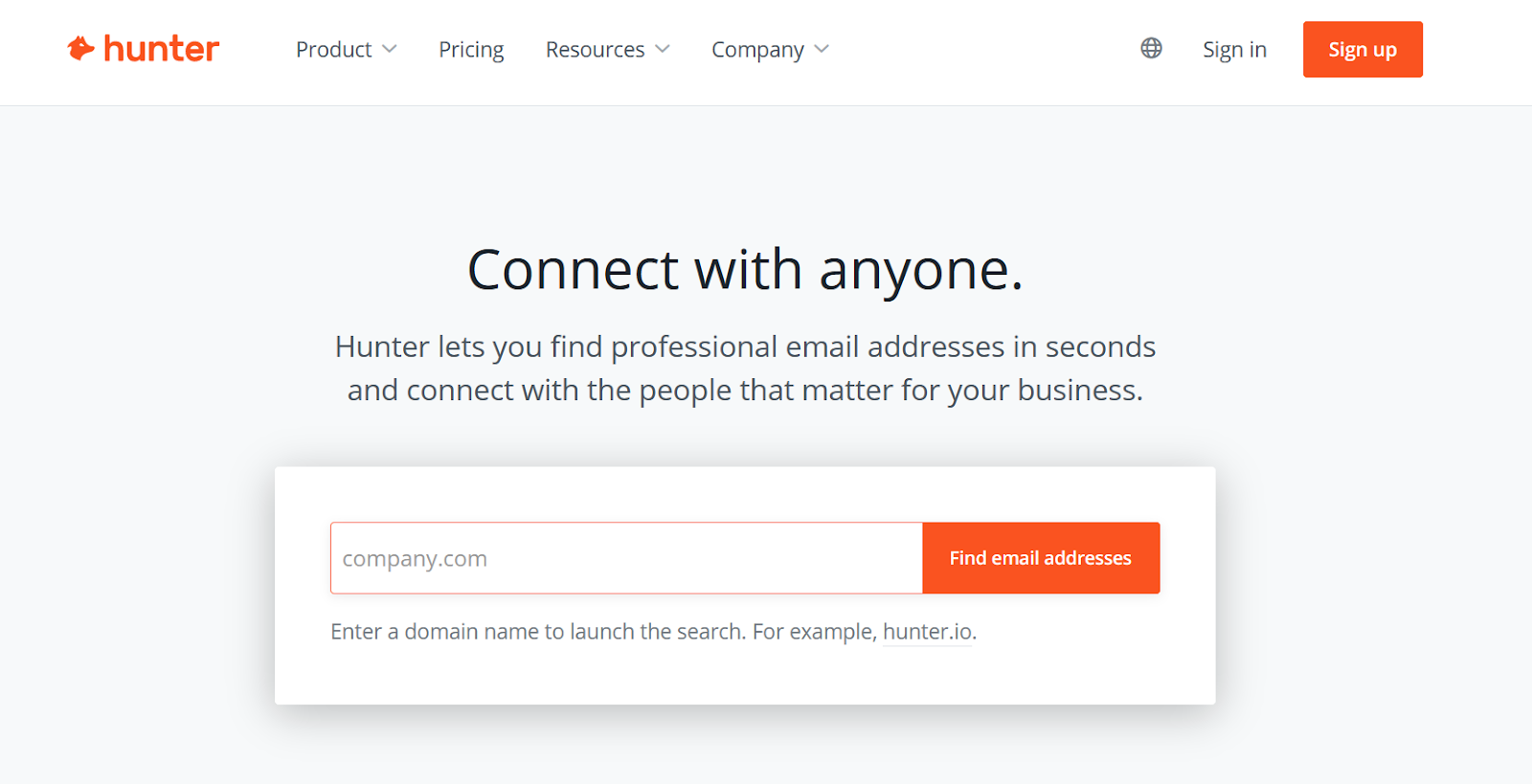Expand the chevron next to Company
The height and width of the screenshot is (784, 1532).
click(x=822, y=49)
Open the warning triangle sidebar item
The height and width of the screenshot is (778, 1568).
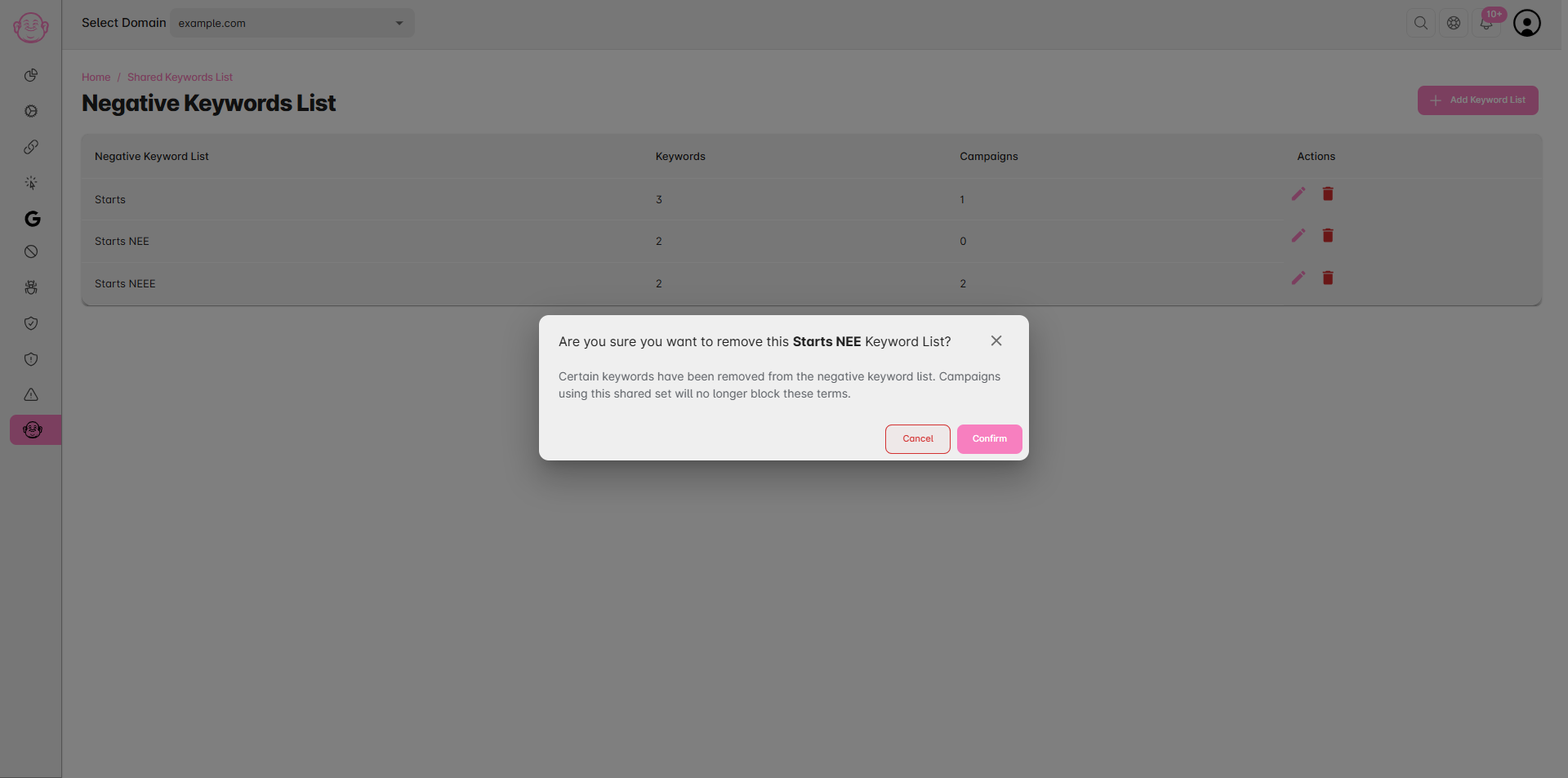point(31,394)
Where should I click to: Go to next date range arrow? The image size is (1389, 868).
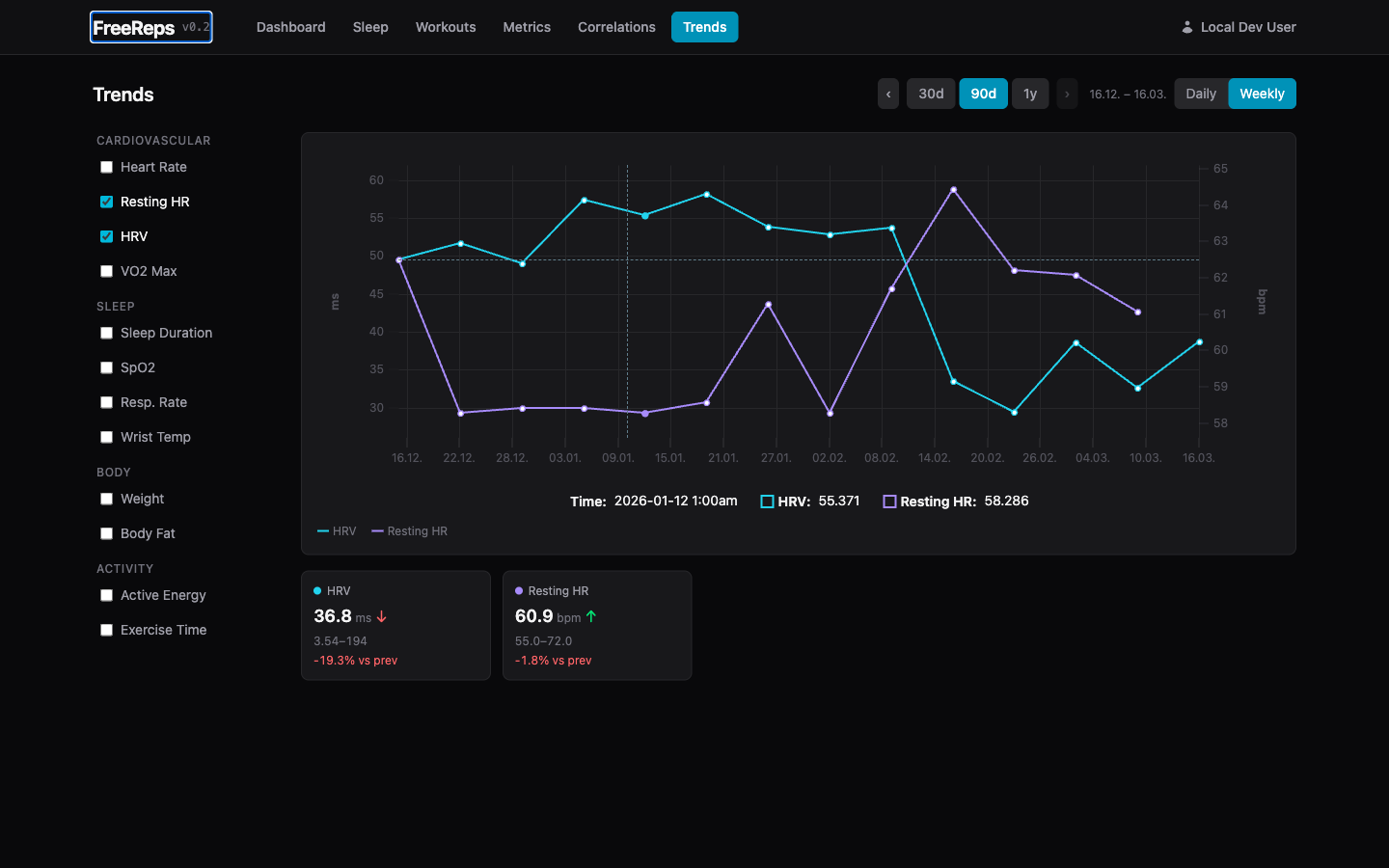(1067, 94)
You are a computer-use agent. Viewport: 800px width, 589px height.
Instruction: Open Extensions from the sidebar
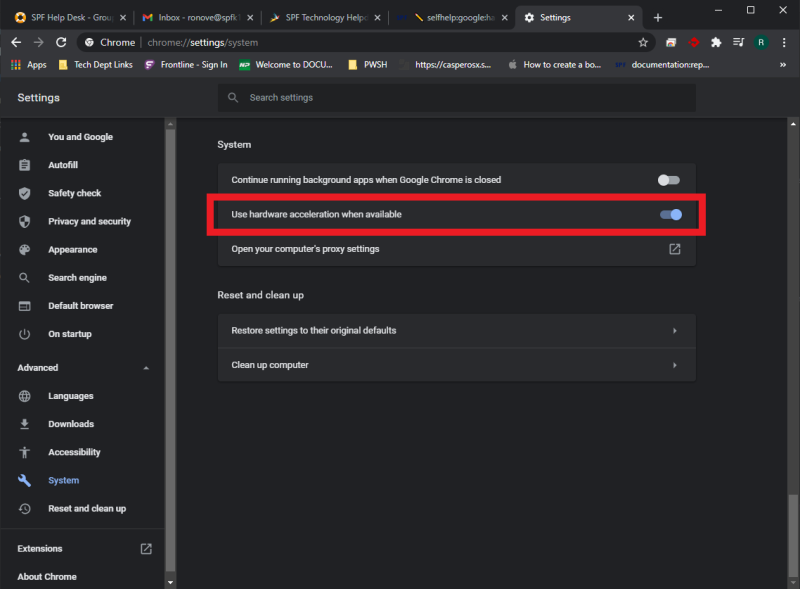coord(40,548)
________________
_DIRECTIVE_
Pick out every line of the records above that contains the word "Open", and reproduce each such line in full.

_RESULT FOR THIS EXERCISE_
Open the warning triangle sidebar item
Instruction: Open Extensions from the sidebar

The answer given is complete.